### AVAILABLE DATA:
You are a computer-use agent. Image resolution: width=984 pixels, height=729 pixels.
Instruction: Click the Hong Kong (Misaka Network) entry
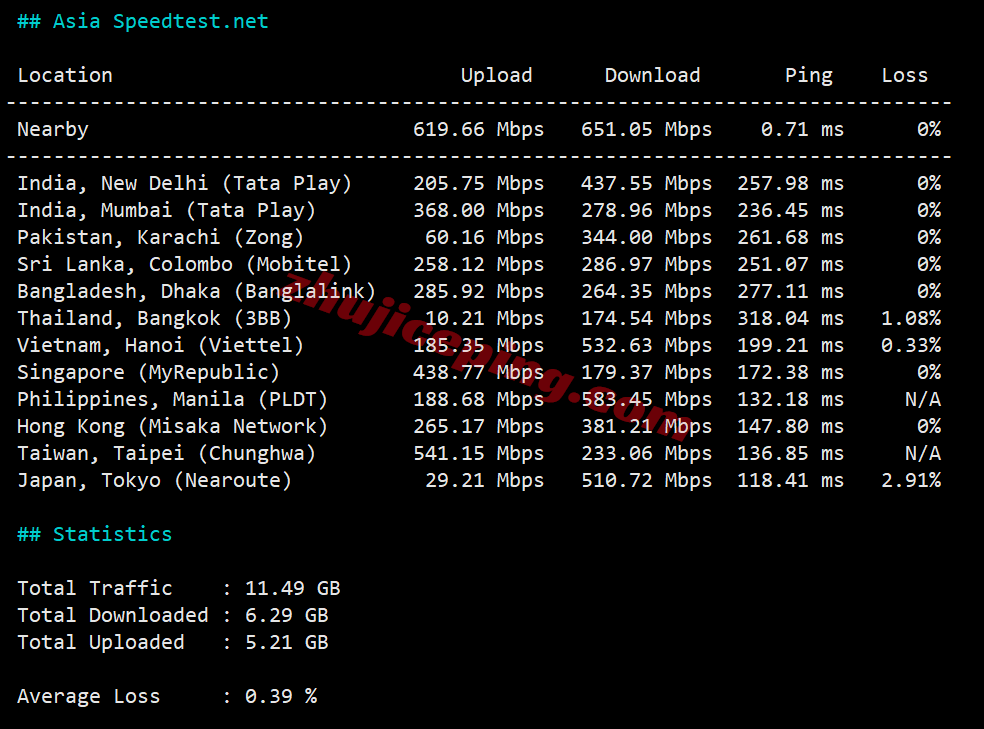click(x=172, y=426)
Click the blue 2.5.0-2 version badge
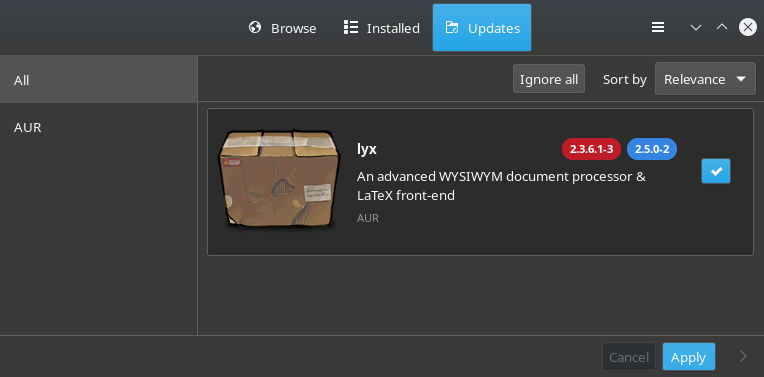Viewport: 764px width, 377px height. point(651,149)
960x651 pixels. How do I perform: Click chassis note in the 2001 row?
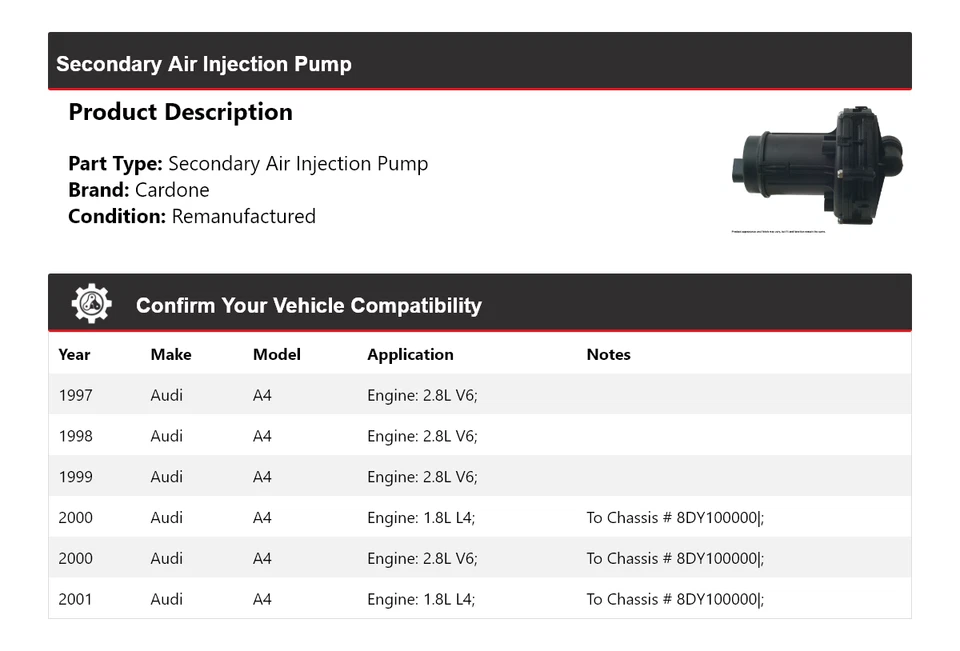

### WORK TO COMPLETE:
Copy exactly the lines that begin at the one containing "Instruction: Click the" and end at the last line of the records, both included, omitting the pictures.

### RESULT OF THIS TASK:
Instruction: Click the Hong Kong (Misaka Network) entry
click(x=172, y=426)
Click the blue 2.5.0-2 version badge
Viewport: 764px width, 377px height. point(651,149)
960x651 pixels. How do I perform: Click chassis note in the 2001 row?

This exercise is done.